The Bradley County Workhouse Committee voted to put control of an alternative sentencing option for those who commit low-level crimes under the authority of the office of the Bradley County mayor.
The decision was made at the committee’s Thursday afternoon meeting, with the group not having met since October. The group had previously debated who would have control of the proposed workhouse, and its members had previously given consideration to putting it under the Bradley County Sheriff’s Office or making it a privately run entity.
Grand jury chairman Alvin Word made the motion, encouraging fellow committee members to delay the decision no longer.
While the workhouse would not be run by the Sheriff’s Office, members said it would still need to have some say in the decisions pertaining to it.
“I support this, but there’s obviously going to have to be some cooperation with the Sheriff’s Office,” said County Commissioner Ed Elkins. “There’s some details that have to be worked out.”
Still, members ultimately agreed to give control of the project to the mayor’s office with a unanimous vote.
The idea of a workhouse has been in the works for about a year, with members of the local committee discussing everything from who would get to take part in the program to how it would work. The idea has been to provide an alternative sentencing option for low-level offenders for those who commit crimes like driving under the influence rather than ones deemed more violent. Inmates who already have jobs would be able to stay at the workhouse, work during the day and return at night to complete their sentences.
Throughout the committee’s discussion, a reoccurring theme has been the idea of taking care of overcrowding at the Bradley County Jail.
At the most recent meeting, Gwen Beavers, the BCSO’s director of corrections, said the number of inmates had continued to climb. As of Thursday afternoon, there were a little over 400 inmates.
Beavers said overcrowding was a problem that many local jails have faced, and personnel from the jail in McMinn County had recently inquired about the possibility of letting one of their inmates serve their time in Bradley County.
She stressed that overcrowding would remain a problem until a new option like a workhouse was put in place.
“Until that’s established and concrete, it’s going to be difficult,” Beavers said.
There was also some debate as to who the workhouse would serve. Some committee members said previous discussions had led them to believe that it would initially begin with just male inmates.
As of late, men had remained the majority, both of those incarcerated and the segment of inmates who qualified for work release.

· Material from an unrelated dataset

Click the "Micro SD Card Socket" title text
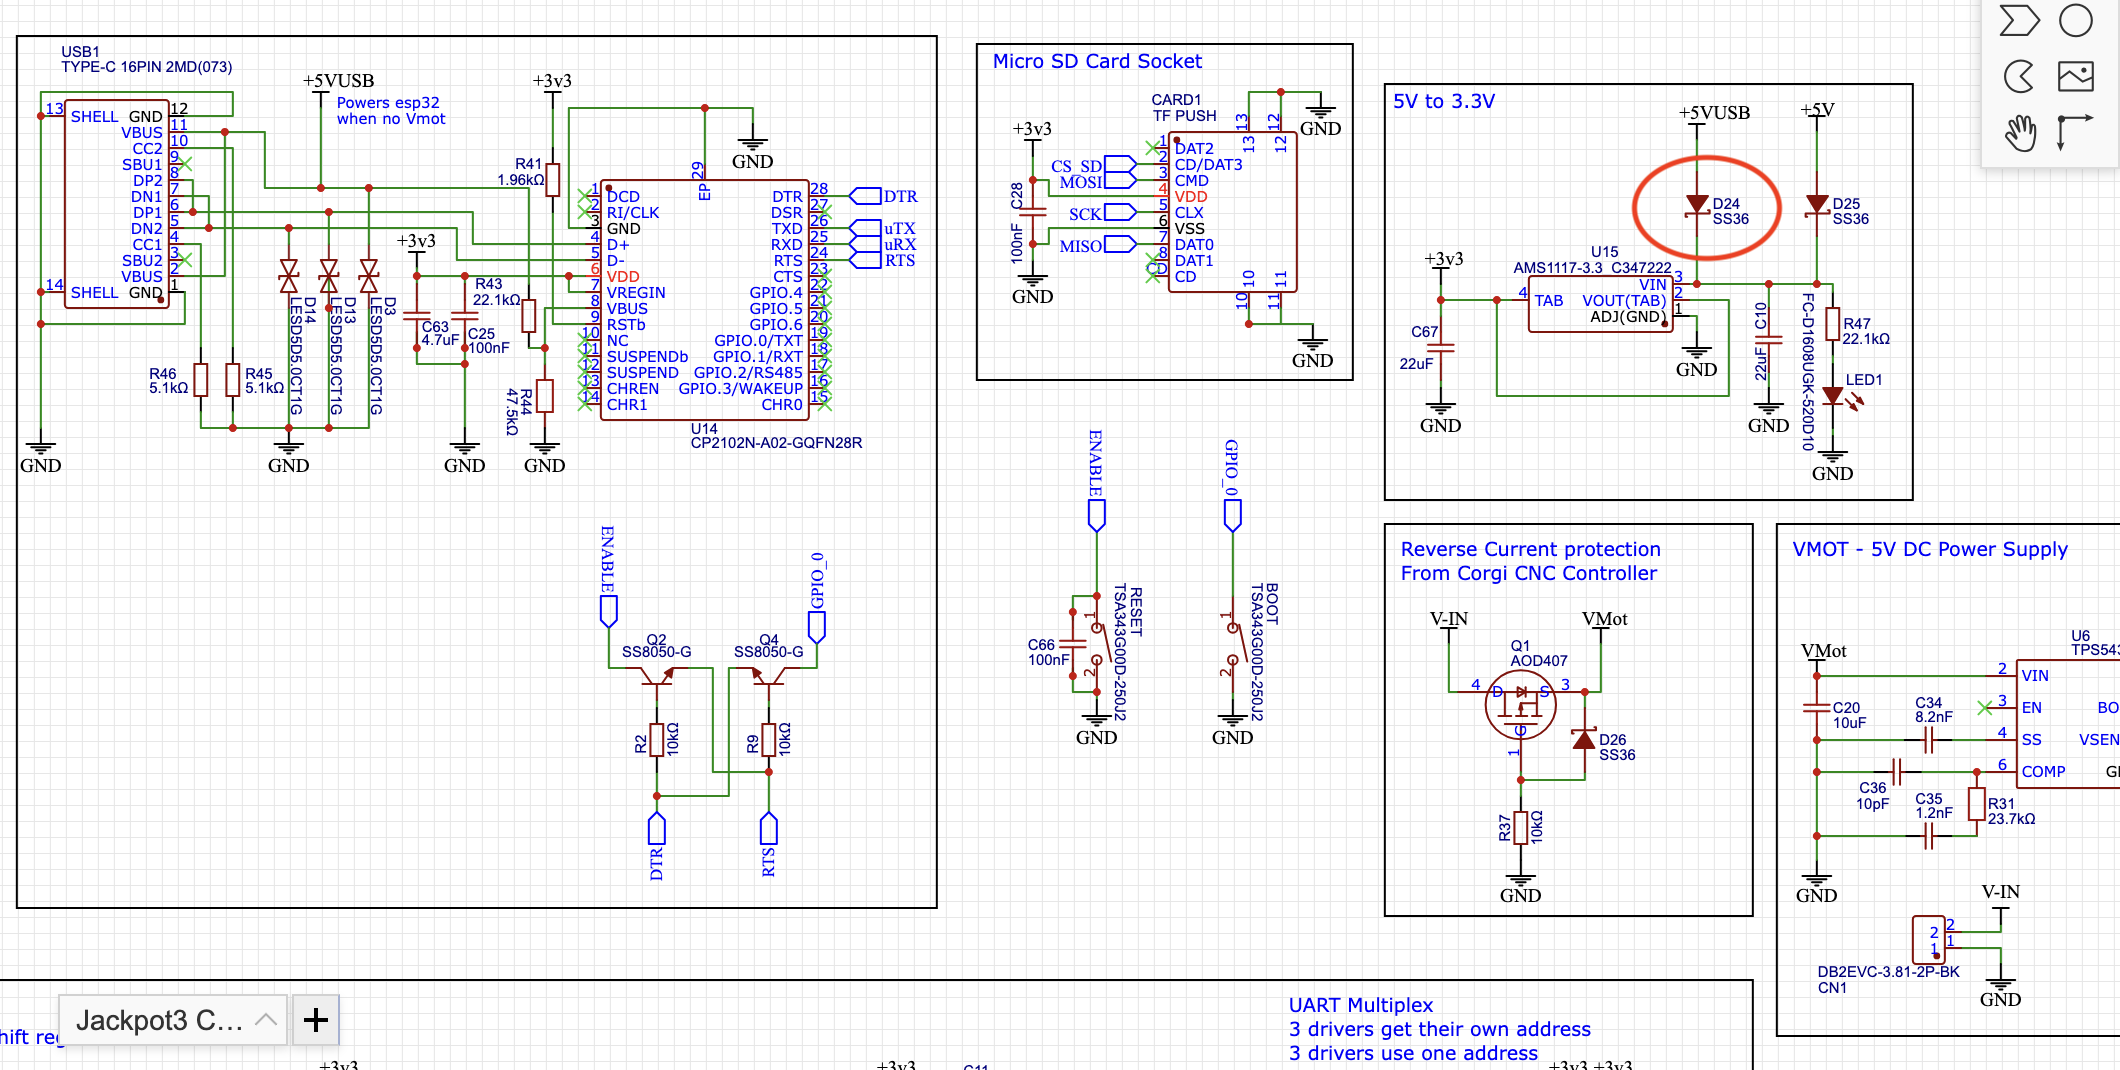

Assistant District Attorney Stephen Hatchett said the committee had to be careful about making a sentencing option available to those of one gender and not the other. Female inmates who qualified for the program but were denied because of their gender could sue.
“Is there a disparity in sentencing?” he asked. “If so, you’re setting yourself up for a lawsuit.”
Denise Messer, a detention facility specialist for the Tennessee Corrections Institute, said other counties in the state that have had workhouses only open to men have offered additional sentencing options just for women, to compensate for them not having the workhouse option. That, she said, is permitted under state law and tends to draw less criticism from the female inmates themselves.
While the committee did decide who would run the workhouse facility, there was still confusion over what would qualify someone to be sentenced to the workhouse instead of the jail. County Commissioner Louie Alford said there needs to be a concrete list of the types of inmates that would qualify for the workhouse program.
“Somebody needs to get together and decide who’s going to be involved,” he said, cautioning the committee against “spinning tires” on the issue.